• _Exercise directions_:
Go over the lines below, and when one contains the word "computer", copy it.

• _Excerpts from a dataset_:
══════════════════════════════
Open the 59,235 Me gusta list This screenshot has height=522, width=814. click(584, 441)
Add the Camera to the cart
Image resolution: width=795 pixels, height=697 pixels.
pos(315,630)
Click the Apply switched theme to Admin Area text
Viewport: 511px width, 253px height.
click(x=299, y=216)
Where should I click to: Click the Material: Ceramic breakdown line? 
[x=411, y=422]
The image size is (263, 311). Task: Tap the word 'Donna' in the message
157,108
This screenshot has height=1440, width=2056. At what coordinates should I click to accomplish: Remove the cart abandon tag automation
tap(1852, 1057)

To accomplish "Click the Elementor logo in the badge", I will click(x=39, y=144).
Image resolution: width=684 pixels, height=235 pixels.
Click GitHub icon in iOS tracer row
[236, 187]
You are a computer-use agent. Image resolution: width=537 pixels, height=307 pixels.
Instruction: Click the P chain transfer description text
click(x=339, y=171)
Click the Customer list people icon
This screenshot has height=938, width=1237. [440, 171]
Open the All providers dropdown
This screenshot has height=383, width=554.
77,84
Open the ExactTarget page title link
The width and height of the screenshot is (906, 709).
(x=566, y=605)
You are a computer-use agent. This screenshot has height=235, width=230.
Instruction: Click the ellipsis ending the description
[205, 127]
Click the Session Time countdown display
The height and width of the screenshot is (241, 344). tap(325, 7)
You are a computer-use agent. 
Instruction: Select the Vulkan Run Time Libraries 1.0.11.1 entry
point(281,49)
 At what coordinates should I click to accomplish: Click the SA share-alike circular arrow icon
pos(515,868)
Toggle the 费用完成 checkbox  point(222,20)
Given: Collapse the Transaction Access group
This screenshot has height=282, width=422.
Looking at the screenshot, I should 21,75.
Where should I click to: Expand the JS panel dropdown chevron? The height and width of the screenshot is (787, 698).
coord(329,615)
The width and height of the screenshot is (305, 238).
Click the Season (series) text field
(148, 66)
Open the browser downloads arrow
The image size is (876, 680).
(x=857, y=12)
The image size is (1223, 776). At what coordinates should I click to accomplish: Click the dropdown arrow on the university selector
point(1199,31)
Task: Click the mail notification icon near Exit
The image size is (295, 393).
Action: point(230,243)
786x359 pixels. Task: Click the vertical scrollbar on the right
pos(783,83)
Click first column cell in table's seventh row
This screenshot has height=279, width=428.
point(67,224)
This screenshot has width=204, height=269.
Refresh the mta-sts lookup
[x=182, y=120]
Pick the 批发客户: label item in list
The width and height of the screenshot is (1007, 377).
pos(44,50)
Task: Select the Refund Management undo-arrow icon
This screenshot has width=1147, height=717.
══════════════════════════════
• _Completed exercise_:
You are a computer-use agent. Image resolution: width=537 pixels, height=307 pixels.
You are a computer-use agent. This screenshot has height=235, width=230.
You are a computer-use agent. 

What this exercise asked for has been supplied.